### Task to complete
Nothing but the exact lines from the one containing "Image resolution: width=2000 pixels, height=1146" through the last line of the records below belongs in your answer.

---------- Supplied data

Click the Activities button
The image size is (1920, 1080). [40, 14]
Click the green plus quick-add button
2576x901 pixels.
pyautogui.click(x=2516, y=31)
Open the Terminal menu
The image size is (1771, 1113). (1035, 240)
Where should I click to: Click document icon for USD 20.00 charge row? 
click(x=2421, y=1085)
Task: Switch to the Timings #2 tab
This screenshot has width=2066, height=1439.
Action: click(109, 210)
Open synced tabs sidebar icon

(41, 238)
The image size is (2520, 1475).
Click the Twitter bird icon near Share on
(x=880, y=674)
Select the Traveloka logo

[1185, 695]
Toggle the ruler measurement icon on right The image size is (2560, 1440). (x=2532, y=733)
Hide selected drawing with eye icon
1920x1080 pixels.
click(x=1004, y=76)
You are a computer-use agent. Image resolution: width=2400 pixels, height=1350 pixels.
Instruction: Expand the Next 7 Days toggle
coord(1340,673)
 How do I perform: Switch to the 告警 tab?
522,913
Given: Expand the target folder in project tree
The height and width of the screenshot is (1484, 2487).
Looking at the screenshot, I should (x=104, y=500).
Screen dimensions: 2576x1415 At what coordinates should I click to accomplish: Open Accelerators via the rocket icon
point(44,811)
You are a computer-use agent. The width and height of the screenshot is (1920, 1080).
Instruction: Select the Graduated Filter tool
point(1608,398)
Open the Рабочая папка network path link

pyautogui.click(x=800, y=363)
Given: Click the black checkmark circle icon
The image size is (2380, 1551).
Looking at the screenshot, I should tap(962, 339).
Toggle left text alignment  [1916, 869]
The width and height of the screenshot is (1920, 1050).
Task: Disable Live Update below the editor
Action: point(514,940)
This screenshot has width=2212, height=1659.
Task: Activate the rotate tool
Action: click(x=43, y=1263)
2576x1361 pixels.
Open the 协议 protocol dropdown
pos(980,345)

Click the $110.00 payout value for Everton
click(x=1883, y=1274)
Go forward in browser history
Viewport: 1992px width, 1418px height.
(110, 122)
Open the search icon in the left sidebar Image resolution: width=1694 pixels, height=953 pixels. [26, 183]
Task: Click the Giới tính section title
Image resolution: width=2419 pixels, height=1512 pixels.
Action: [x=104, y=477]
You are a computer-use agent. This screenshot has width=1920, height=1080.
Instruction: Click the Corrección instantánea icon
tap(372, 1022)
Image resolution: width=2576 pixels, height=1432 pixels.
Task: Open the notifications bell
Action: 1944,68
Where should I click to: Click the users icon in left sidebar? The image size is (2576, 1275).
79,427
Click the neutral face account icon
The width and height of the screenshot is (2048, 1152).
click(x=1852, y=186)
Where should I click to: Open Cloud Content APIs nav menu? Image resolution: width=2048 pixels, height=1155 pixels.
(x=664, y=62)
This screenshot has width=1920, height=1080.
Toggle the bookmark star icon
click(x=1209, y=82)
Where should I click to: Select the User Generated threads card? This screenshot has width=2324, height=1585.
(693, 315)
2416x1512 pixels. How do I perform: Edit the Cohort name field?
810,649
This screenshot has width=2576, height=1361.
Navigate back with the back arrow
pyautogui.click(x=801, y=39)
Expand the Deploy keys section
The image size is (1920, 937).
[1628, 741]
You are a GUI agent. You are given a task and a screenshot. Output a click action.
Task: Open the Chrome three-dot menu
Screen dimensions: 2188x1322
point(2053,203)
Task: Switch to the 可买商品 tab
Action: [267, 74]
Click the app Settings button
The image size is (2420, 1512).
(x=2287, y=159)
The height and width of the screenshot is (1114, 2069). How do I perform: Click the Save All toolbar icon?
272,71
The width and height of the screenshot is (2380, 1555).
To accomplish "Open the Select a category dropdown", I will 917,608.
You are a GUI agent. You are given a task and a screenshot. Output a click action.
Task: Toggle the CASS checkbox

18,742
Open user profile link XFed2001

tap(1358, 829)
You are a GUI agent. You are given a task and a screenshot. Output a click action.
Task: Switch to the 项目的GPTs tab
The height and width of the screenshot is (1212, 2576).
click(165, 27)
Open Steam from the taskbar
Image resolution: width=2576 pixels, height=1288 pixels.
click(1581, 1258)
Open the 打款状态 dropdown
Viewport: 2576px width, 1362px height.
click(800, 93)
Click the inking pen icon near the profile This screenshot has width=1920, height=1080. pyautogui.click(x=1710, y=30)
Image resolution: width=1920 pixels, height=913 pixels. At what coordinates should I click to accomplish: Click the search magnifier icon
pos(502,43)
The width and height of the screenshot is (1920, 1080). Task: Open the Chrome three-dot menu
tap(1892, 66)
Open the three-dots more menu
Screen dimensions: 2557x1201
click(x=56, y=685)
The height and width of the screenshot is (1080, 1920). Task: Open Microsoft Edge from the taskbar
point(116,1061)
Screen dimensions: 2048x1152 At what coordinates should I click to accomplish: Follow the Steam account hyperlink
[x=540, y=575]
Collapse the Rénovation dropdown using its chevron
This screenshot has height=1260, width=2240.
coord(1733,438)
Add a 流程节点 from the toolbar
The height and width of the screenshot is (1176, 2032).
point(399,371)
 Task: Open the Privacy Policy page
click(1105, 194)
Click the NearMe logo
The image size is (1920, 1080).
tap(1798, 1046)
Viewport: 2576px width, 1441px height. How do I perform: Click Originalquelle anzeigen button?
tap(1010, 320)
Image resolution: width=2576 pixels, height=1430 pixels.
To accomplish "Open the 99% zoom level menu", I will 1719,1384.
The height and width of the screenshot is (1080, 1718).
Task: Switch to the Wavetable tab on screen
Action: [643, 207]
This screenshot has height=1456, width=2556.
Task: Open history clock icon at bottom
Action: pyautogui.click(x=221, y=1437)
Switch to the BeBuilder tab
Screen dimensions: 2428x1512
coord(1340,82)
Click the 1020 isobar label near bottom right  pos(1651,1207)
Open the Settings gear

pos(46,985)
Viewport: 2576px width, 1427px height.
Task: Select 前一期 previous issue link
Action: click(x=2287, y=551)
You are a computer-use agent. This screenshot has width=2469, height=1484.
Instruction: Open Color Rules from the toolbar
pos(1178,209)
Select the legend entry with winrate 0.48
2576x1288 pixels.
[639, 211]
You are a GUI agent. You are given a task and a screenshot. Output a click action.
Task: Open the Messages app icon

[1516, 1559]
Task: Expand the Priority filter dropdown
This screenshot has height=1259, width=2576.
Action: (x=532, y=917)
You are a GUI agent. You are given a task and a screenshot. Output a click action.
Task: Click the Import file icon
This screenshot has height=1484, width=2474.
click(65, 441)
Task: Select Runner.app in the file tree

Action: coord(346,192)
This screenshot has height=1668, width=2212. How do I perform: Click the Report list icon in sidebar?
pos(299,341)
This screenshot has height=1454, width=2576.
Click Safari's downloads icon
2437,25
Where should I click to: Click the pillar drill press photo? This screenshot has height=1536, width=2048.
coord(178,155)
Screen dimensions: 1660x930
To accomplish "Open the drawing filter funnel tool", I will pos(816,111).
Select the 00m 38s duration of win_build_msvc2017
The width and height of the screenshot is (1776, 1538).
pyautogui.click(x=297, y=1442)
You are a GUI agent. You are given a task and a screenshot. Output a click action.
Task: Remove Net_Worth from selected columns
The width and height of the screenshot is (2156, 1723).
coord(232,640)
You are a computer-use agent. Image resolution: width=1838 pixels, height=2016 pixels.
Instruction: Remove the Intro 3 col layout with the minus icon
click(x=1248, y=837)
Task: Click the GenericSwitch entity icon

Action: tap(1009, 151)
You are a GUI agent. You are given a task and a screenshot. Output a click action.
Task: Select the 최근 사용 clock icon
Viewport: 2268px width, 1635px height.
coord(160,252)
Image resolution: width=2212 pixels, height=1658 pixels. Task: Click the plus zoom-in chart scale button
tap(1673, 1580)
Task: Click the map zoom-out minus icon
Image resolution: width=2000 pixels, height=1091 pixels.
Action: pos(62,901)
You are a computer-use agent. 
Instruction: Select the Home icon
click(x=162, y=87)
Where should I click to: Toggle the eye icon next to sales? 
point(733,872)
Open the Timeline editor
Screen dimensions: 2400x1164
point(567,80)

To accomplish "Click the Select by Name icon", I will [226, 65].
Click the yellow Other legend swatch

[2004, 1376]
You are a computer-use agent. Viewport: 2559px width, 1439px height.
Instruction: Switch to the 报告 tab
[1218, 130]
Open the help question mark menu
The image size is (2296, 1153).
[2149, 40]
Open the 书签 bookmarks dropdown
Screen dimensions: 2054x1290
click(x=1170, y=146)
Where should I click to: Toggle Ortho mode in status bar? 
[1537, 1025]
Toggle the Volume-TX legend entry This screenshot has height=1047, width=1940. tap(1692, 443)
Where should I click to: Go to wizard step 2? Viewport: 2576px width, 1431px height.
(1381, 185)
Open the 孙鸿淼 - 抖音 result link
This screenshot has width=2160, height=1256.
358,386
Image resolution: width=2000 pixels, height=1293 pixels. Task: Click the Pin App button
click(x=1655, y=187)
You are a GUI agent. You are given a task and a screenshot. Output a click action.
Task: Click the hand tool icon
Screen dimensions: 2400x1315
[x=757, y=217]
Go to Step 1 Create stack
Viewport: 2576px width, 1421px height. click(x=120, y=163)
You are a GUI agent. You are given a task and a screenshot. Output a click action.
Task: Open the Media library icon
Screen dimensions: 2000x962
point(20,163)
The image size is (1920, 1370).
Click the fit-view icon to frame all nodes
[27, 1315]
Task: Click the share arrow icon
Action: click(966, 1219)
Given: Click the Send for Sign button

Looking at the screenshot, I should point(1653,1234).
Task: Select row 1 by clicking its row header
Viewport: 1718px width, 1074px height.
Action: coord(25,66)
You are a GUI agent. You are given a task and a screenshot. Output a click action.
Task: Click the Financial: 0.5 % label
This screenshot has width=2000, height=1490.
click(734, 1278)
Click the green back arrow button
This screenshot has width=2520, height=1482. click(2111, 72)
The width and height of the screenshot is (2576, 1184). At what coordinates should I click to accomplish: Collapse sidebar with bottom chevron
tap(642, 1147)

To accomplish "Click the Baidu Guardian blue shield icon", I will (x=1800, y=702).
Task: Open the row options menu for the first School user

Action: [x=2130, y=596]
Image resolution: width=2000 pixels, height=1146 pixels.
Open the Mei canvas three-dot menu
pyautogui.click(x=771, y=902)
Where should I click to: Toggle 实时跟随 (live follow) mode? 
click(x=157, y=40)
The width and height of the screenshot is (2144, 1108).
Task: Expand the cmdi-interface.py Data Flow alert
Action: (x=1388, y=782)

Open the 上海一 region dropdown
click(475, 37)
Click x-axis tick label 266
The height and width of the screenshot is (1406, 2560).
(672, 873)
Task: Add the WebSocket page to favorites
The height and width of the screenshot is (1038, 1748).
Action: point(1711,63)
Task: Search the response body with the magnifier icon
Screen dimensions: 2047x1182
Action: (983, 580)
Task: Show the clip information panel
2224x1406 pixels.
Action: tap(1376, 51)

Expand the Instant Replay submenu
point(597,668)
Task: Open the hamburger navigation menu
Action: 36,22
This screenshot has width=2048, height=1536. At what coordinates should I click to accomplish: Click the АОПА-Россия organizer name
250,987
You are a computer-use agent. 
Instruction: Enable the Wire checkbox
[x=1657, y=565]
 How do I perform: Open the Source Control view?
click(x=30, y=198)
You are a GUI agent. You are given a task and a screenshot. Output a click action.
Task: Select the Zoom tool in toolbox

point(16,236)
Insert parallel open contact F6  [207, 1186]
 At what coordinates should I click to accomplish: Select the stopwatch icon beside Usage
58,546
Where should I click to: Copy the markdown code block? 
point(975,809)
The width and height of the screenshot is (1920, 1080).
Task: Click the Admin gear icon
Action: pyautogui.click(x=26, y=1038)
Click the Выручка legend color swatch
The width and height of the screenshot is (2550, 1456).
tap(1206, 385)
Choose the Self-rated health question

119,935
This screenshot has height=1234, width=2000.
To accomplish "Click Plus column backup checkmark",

--------------------

### Answer space
Image resolution: width=2000 pixels, height=1146 pixels.
Open the Mei canvas three-dot menu
pyautogui.click(x=771, y=902)
Where should I click to: Toggle 实时跟随 (live follow) mode? 
click(x=157, y=40)
The width and height of the screenshot is (2144, 1108).
Task: Expand the cmdi-interface.py Data Flow alert
Action: (x=1388, y=782)

Open the 上海一 region dropdown
click(475, 37)
Click x-axis tick label 266
The height and width of the screenshot is (1406, 2560).
(672, 873)
Task: Add the WebSocket page to favorites
The height and width of the screenshot is (1038, 1748).
Action: point(1711,63)
Task: Search the response body with the magnifier icon
Screen dimensions: 2047x1182
Action: (983, 580)
Task: Show the clip information panel
2224x1406 pixels.
Action: tap(1376, 51)

Expand the Instant Replay submenu
point(597,668)
Task: Open the hamburger navigation menu
Action: 36,22
This screenshot has width=2048, height=1536. At what coordinates should I click to accomplish: Click the АОПА-Россия organizer name
250,987
You are a computer-use agent. 
Instruction: Enable the Wire checkbox
[x=1657, y=565]
 How do I perform: Open the Source Control view?
click(x=30, y=198)
You are a GUI agent. You are given a task and a screenshot. Output a click action.
Task: Select the Zoom tool in toolbox

point(16,236)
Insert parallel open contact F6  [207, 1186]
 At what coordinates should I click to accomplish: Select the stopwatch icon beside Usage
58,546
Where should I click to: Copy the markdown code block? 
point(975,809)
The width and height of the screenshot is (1920, 1080).
Task: Click the Admin gear icon
Action: pyautogui.click(x=26, y=1038)
Click the Выручка legend color swatch
The width and height of the screenshot is (2550, 1456).
tap(1206, 385)
Choose the Self-rated health question

119,935
This screenshot has height=1234, width=2000.
To accomplish "Click Plus column backup checkmark",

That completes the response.